Tuesday, 02 January 2024 12:17 GMT

ITC Loses Analyst Backing After Tobacco Tax Shock


(MENAFN- The Arabian Post) Shares of ITC Ltd. have come under sustained pressure after a sharp shift in analyst sentiment, with about a third of brokerage houses cutting their buy recommendations following higher taxes on cigarettes that have altered earnings expectations for the diversified consumer goods group.

The change in outlook has been swift. Until the latest tax measures, ITC had ranked among the most favoured large-cap stocks on domestic brokerage lists, supported by steady cash flows from cigarettes and growing contributions from fast-moving consumer goods, hotels and paperboards. That balance has been questioned after the government raised duties on tobacco products, squeezing margins in the company's most profitable segment.

ITC hit by analyst downgrades after tax move has become a defining theme in market commentary as earnings models are recalibrated. Analysts who turned cautious point to limited scope for further price hikes in cigarettes without risking volume erosion, at a time when consumption growth has already been uneven.

Cigarettes contribute a majority of ITC's operating profit despite accounting for a smaller share of revenue, making tax changes particularly sensitive. The latest duty increase, structured through a combination of higher specific excise and cess components, has raised the effective tax burden across key cigarette categories. Brokerages estimate that, unless offset by price increases or cost efficiencies, operating margins in the segment could compress by 150 to 250 basis points over the coming quarters.

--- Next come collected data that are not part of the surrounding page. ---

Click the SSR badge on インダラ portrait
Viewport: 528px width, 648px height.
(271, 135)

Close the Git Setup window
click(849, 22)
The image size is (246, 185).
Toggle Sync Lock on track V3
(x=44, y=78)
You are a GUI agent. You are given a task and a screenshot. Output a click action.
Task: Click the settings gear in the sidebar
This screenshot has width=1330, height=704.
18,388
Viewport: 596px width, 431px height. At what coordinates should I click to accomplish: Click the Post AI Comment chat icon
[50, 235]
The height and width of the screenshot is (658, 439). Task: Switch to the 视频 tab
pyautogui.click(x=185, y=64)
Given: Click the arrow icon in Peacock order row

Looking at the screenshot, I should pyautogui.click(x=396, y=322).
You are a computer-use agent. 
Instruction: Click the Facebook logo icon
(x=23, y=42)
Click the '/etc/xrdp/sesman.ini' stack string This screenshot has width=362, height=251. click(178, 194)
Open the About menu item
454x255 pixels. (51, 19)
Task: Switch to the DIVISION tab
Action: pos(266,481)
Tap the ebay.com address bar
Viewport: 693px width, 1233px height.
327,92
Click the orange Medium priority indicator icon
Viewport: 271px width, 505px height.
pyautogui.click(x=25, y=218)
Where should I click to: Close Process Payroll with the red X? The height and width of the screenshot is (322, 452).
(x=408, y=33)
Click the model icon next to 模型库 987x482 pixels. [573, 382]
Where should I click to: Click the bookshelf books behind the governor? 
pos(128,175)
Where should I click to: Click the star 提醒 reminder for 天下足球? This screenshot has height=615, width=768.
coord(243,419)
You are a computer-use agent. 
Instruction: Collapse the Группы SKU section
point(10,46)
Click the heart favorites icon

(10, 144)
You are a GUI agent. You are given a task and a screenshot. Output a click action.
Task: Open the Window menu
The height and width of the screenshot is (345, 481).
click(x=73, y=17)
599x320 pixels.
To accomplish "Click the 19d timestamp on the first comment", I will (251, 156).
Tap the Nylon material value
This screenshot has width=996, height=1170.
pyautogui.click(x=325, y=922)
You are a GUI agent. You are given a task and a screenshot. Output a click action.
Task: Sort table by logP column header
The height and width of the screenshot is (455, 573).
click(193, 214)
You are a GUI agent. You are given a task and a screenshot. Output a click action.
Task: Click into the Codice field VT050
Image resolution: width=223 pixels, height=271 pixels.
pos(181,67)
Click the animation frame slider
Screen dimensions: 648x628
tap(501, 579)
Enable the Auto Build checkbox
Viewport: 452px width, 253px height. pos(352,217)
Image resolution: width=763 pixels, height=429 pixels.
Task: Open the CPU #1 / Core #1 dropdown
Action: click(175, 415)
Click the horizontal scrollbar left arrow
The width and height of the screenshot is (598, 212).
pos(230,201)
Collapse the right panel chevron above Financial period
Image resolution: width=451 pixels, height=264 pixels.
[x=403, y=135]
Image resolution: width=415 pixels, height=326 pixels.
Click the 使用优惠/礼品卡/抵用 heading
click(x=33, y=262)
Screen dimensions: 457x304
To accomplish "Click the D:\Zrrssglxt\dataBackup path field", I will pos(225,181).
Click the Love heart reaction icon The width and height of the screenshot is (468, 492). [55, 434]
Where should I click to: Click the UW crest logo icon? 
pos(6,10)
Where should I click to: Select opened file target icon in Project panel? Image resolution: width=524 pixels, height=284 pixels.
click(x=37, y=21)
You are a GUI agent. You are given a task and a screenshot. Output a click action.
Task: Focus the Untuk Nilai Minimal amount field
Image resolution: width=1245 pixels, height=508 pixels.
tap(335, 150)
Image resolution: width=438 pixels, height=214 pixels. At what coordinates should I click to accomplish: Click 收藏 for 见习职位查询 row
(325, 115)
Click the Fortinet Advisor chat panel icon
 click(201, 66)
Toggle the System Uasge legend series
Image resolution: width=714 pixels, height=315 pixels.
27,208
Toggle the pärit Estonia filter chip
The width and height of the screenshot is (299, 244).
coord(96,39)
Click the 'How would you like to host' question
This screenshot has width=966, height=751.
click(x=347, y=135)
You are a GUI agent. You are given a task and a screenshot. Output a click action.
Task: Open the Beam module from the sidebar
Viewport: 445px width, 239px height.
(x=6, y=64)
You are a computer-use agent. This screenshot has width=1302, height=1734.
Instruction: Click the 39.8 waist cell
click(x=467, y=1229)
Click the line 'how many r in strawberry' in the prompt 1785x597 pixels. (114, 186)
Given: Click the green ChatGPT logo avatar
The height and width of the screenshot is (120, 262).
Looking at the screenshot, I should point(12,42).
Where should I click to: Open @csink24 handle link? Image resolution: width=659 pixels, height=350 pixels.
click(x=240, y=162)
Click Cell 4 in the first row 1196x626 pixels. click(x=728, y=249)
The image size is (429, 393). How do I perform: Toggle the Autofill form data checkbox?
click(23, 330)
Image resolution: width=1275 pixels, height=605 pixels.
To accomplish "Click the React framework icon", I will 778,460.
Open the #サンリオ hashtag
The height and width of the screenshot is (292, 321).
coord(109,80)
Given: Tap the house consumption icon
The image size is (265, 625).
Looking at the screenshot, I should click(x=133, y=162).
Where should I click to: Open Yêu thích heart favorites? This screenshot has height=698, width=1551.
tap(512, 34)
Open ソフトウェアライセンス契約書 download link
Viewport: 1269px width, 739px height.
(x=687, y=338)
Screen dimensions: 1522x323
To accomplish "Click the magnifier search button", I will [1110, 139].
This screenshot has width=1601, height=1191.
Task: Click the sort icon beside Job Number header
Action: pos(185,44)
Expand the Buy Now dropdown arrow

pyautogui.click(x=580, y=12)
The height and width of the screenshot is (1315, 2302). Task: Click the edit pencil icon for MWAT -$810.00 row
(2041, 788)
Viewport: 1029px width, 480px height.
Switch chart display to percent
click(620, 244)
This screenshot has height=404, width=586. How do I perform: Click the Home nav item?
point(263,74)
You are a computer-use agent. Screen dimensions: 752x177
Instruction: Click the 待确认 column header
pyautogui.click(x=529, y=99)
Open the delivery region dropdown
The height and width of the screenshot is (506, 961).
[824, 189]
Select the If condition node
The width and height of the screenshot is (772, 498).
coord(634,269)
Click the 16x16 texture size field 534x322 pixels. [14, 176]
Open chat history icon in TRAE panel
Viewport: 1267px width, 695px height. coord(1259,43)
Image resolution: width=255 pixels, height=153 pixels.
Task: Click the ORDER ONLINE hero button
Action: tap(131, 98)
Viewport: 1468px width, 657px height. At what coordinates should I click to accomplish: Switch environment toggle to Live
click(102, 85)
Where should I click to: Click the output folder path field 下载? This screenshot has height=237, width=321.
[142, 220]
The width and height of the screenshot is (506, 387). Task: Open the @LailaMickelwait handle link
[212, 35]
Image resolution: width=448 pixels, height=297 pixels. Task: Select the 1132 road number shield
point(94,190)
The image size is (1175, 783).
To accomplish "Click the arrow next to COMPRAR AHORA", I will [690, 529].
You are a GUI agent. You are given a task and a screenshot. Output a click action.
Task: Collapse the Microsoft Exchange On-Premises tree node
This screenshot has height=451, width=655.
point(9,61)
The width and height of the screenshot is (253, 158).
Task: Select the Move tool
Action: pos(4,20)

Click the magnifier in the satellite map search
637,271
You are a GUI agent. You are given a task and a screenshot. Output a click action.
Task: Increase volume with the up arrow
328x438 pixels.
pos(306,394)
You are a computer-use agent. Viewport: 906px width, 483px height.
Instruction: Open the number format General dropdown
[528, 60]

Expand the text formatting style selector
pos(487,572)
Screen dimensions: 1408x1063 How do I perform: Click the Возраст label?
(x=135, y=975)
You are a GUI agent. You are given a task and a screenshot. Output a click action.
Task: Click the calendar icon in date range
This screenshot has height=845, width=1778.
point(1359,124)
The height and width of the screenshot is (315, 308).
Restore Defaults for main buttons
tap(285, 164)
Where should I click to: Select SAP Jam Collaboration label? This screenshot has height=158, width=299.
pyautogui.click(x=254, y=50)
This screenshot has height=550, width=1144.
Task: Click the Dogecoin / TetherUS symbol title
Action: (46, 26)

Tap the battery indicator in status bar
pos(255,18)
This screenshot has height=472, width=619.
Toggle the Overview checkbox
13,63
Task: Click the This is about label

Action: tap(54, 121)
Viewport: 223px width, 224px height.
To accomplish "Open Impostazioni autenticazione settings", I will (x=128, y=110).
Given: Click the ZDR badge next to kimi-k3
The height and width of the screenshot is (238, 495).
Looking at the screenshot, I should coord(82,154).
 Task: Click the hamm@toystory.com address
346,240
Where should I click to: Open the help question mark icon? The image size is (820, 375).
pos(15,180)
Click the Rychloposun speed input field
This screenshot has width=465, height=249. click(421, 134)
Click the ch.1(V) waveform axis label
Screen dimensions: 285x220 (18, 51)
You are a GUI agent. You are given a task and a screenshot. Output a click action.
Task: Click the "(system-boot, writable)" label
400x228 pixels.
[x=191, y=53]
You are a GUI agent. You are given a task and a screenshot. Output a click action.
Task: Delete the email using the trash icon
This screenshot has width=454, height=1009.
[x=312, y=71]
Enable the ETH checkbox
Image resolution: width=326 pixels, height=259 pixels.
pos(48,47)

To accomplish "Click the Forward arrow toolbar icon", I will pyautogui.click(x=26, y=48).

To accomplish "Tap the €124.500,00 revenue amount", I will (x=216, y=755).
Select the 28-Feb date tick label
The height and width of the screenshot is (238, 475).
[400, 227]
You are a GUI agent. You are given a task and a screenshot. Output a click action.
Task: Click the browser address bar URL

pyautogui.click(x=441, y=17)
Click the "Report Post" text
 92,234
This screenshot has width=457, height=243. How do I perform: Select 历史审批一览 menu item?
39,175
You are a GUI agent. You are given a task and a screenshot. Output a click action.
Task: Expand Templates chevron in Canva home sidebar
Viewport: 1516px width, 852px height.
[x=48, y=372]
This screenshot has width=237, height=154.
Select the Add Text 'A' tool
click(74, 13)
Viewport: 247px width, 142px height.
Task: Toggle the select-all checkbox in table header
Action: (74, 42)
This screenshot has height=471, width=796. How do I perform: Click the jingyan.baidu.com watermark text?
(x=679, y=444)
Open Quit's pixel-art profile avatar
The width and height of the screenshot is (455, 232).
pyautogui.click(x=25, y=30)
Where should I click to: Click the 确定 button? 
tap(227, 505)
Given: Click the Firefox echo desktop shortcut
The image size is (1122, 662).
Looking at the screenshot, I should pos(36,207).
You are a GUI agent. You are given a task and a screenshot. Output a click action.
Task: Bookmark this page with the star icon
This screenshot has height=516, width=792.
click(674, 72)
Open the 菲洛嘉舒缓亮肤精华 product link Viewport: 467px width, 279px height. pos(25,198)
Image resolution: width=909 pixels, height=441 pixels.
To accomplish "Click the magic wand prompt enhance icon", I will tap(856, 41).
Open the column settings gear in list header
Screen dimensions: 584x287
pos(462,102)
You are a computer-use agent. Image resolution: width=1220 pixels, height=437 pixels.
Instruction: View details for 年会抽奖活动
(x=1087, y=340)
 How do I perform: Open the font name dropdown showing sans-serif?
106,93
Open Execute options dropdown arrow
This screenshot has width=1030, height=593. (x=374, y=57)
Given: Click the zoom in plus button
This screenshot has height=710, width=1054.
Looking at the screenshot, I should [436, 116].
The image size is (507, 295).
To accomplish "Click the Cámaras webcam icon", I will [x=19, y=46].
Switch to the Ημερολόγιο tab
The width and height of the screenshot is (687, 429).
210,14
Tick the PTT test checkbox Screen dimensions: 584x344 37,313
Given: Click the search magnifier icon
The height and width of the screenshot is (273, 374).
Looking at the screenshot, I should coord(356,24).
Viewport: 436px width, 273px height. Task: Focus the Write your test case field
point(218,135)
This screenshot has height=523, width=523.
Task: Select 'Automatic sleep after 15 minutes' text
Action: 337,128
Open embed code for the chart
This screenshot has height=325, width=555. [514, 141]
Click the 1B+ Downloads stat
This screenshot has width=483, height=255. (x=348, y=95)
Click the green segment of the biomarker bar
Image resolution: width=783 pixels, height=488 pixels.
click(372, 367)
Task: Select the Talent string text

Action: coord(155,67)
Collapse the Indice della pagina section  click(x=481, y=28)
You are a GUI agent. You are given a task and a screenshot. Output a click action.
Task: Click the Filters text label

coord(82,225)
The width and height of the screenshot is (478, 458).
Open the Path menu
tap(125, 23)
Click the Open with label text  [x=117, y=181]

Some analysts expect ITC to pass on part of the tax through selective price increases, a strategy the company has used in earlier cycles. However, several broker notes highlight a more competitive environment, with illicit trade and regional players limiting pricing power. Volume growth assumptions for the cigarette business have been trimmed, with some forecasts now factoring in flat to marginally negative growth.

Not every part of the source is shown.